There are many remains in Panama that
give some idea of how much the Spaniards did
during Columbus’ Century and how permanent were
many of their constructions. There is an old
bridge from the early part of the sixteenth century
which, though built without a keystone, has its main
arch still standing. There is the famous flat
arch which demonstrates so clearly that this region
must have been very little disturbed by earthquakes
ever since, because it seems almost incredible that
a structure should stand with so slight curvature for
any length of time, even in an absolutely undisturbed
country, yet this has been in place for nearly four
centuries in Panama. There was a magnificent
paved road across the isthmus, the King’s Highway,
remains of which are still to be found in excellent
preservation. Some portions of it were used during
the course of the construction of the Panama Canal
and proved very serviceable. When we realize what
would have happened to one of our roads in a century,
much less four hundred years, a good idea of their
permanency of construction is reached. The old
tower of St.
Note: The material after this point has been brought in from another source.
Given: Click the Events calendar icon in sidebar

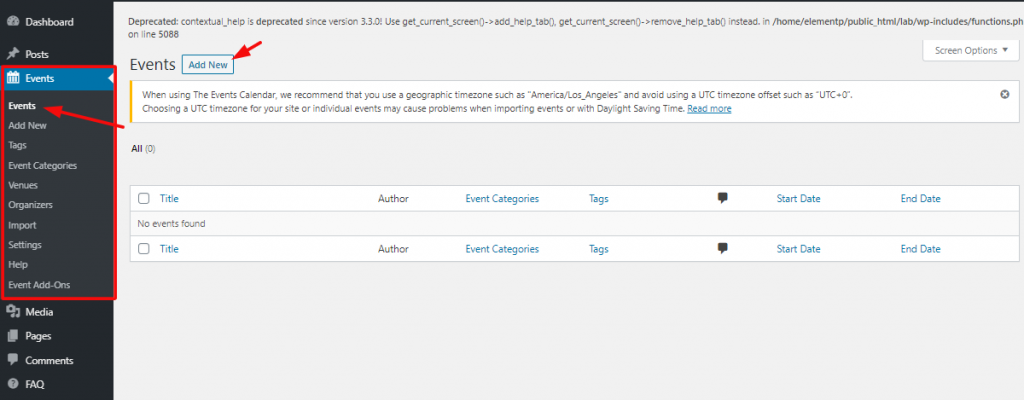Looking at the screenshot, I should point(13,78).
Jerome, still standing, shows how solidly
and yet how ornately the Spaniards built, and there
was evidently a magnificent set of monumental constructions
for religious and civil purposes on the isthmus almost
a century before the pilgrims landed on Plymouth Rock.
The story of these early days in American history has
not yet been told in its entirety, but even the details
that are available show us how well the Spaniards
labored for permanency of their foundations in America.